To identify crystalline silica internalisation as localised increases in darkfield signals, an internalisation mask was created using the erode function in mask manager and eroding the area 4 pixels in from the cell surface staining marker (e.g., for CD16b+ staining neutrophils, erode the channel 2 mask (M02)). With the internalisation mask created, the internalisation feature was then generated using the feature manager, selecting internalisation as the feature, the newly made eroded mask and the darkfield channel (ch 06) for the image channel of interest. Once the internalisation mask and features were created, the single, focused, fluorescent positive gated cell population (e.g., single, focused, PE-CD16b+ gated) was used to create an internalisation histogram, selecting the internalisation feature on the vertical axis, with gates set based on negative controls to establish the baseline darkfield internal signals. This was performed for each different cell type, as darkfield signals vary significantly between cell types depending on their granularity. Examples of internalisation score histograms and the complete gating strategy are shown in Figure 2. The internalisation score combines the strength and localization of a chosen signal, in this case signals in the darkfield channel (ch 6). Therefore, when gated on the entire CD14 or CD16b population of cells (e.g. Figure 2A), the measure includes all darkfield signal negative cells as well as membrane-associated darkfield signal positive cells and internalised darkfield positive signal cells within the population. Cells that have a darkfield signal strongly associated with the internal area of the cell only appear as having the highest internalisation scores and are classified as having a positive signal through placement of the internalisation high gate (in this analysis the positive gates were set at an internalisation score of just above 3, shown in Figure 2B). For more detail on the successful generation and use of masks in imaging flow cytometry see Dominical et al. [29].
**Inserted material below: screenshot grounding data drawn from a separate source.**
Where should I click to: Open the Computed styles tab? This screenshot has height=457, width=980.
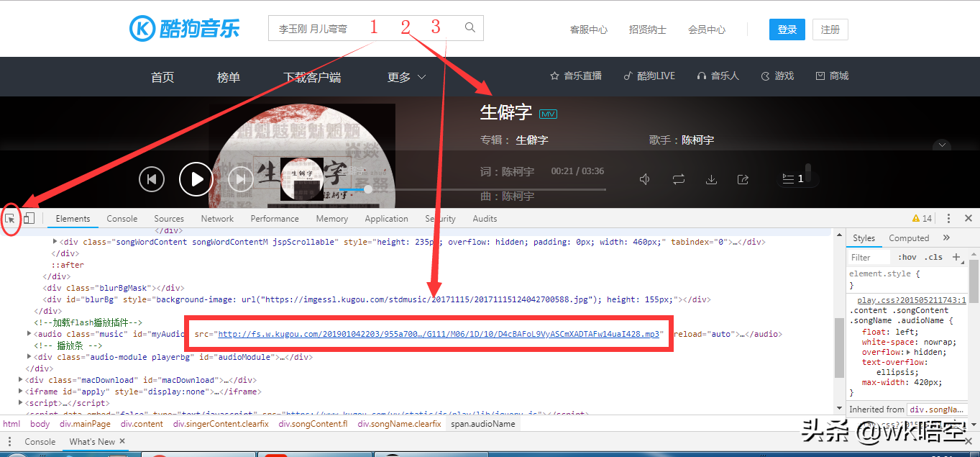pos(909,237)
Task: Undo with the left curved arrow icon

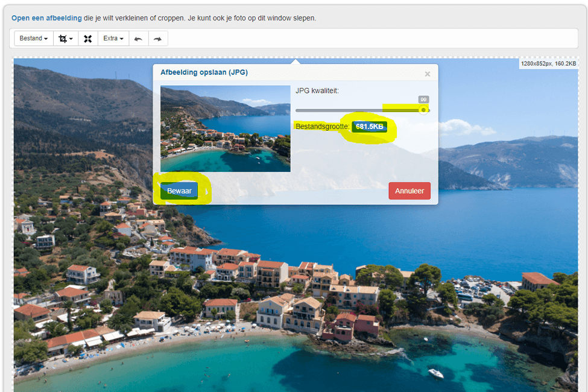Action: (138, 38)
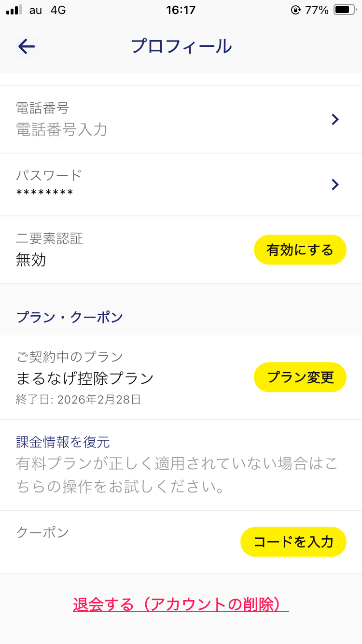Open the 退会する account deletion link
The width and height of the screenshot is (362, 644).
pos(181,604)
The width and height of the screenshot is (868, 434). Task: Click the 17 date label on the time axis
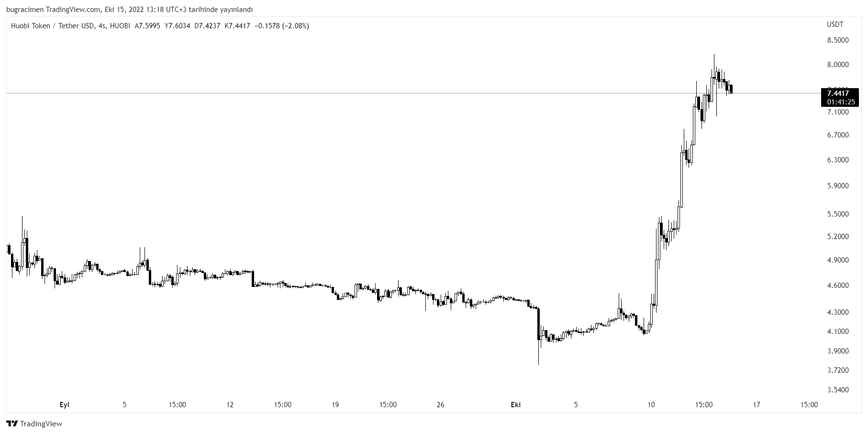[756, 405]
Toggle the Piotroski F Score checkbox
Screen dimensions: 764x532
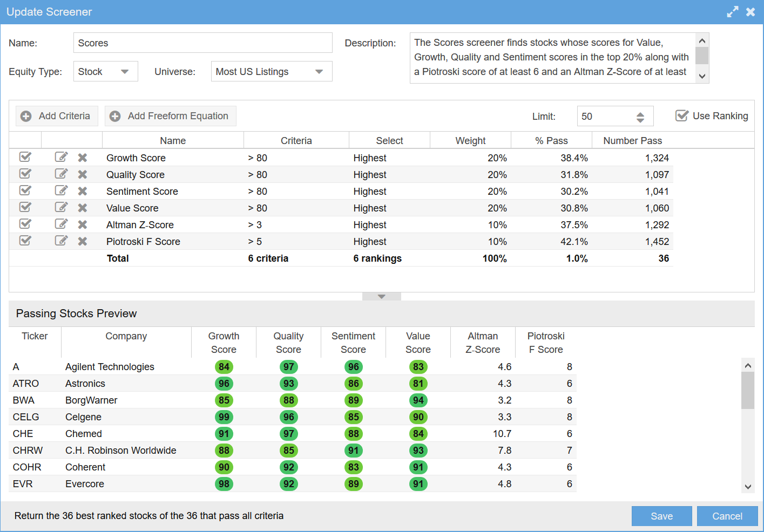coord(25,241)
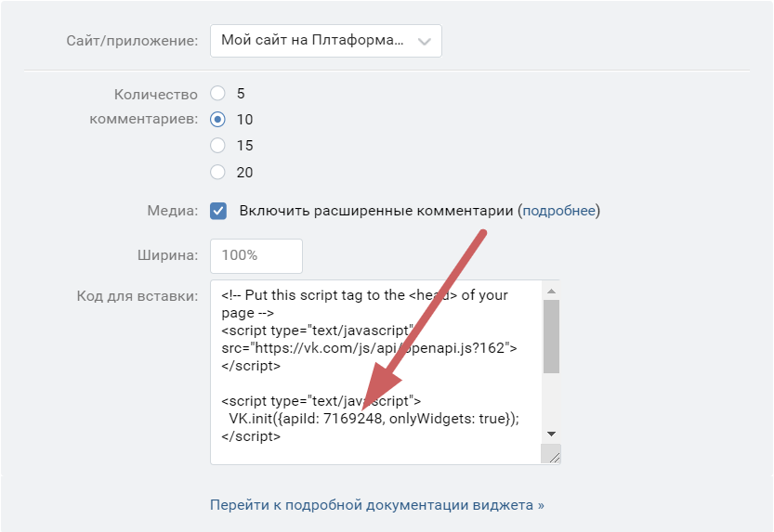Choose 20 comments option
The height and width of the screenshot is (532, 774).
point(218,172)
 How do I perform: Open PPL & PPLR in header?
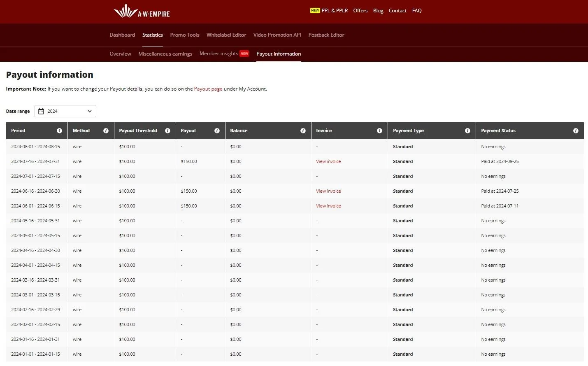tap(334, 11)

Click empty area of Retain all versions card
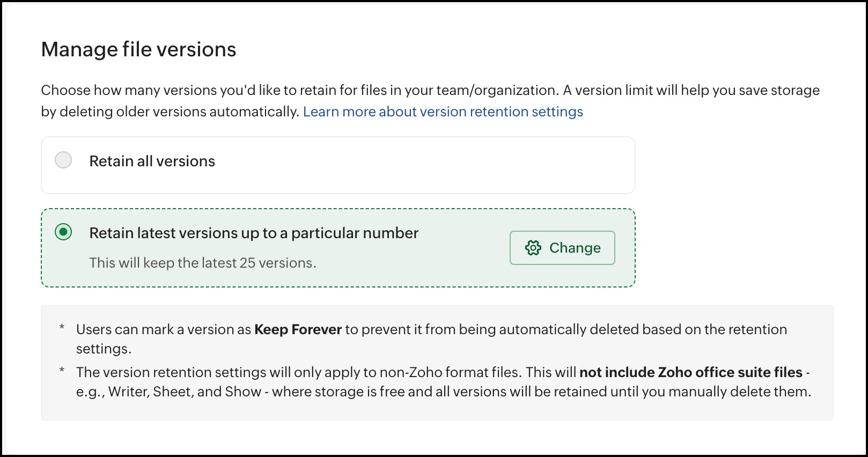(x=424, y=165)

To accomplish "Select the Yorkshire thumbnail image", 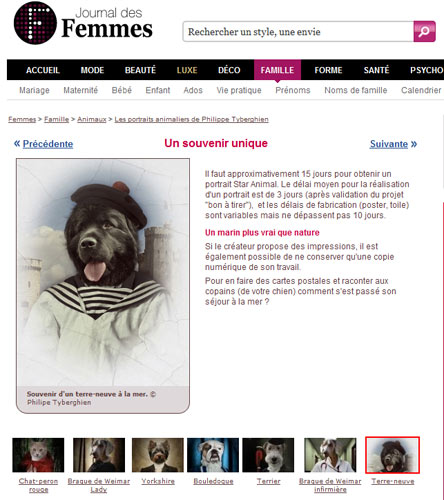I will pyautogui.click(x=158, y=455).
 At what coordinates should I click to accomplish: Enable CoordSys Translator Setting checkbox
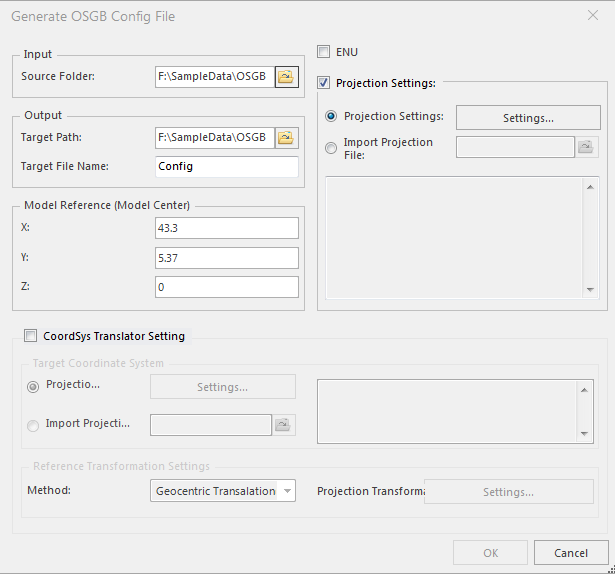pyautogui.click(x=31, y=336)
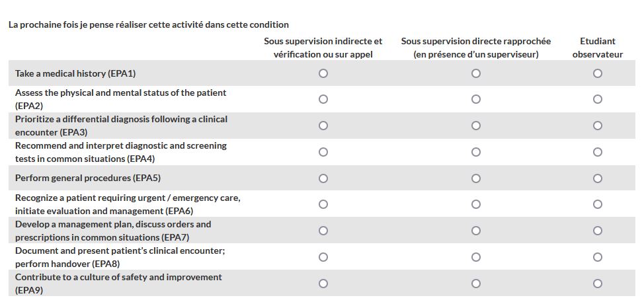Pick direct supervision for Perform general procedures (EPA5)
The image size is (644, 308).
(476, 178)
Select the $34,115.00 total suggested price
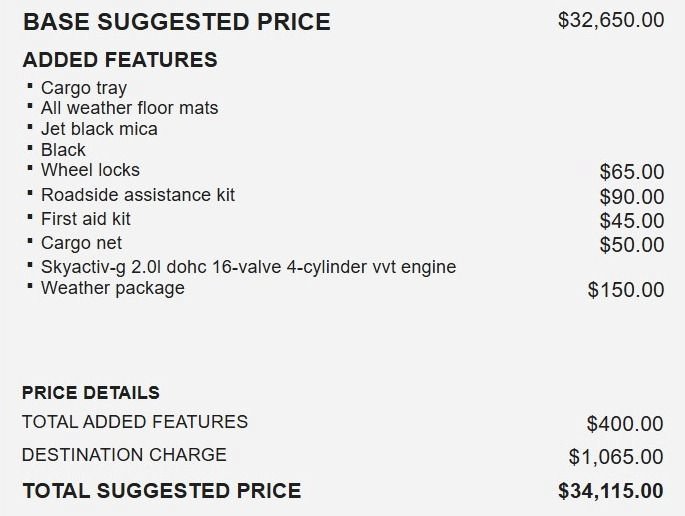 611,491
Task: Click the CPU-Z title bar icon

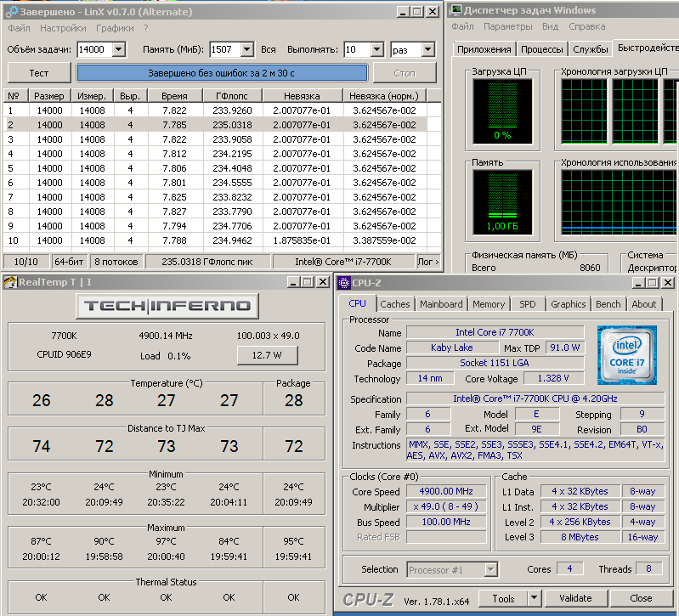Action: click(345, 282)
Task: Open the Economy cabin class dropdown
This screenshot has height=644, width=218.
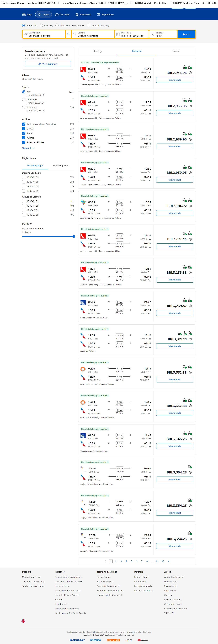Action: pyautogui.click(x=78, y=26)
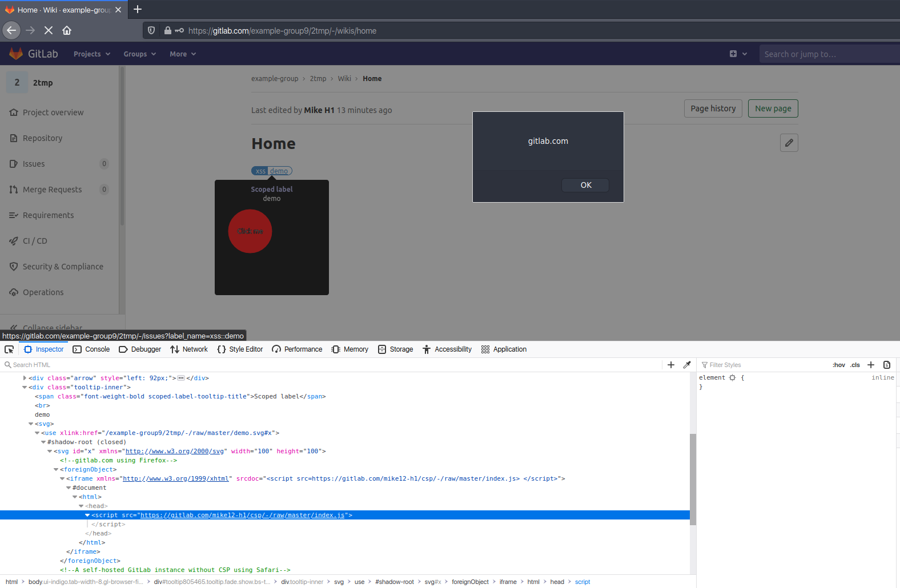
Task: Click the wiki page edit pencil icon
Action: (x=789, y=143)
To count bright spots appearing within the darkfield images associated with crystalline silica, the existing analysis templates were built on, with the guidance of an analysis wizard, using the existing gated CD14+, CD16+ and DF-BDI high gated populations. The spot count analysis wizard was utilised using the following parameters: The darkfield channel (Ch 06) was used for spot identification; (CD14+ and CD16b+) DF-BDI high gated cells were used as positive truth (i.e. spot positive) populations and a minimum of 100 cells from the CD14+ and CD16b+ populations that were spot negative were selected to form the negative truth populations. Using these parameters the spot count wizard identified a spot count peak mask to count bright spots in channel 6 using the following expression: Spot Count_Peak (M06, Channel 6, Bright). Spot to cell background ratios were checked and optimised manually by adjusting the expression in the mask manager and ranged from 13.5 to 15.0 varying by subject. Regions were then set to obtain percentages and images of CD14+ and CD16b+ BDI cells with 0,1,2,3,4 and 5 or more spots identified within the cell.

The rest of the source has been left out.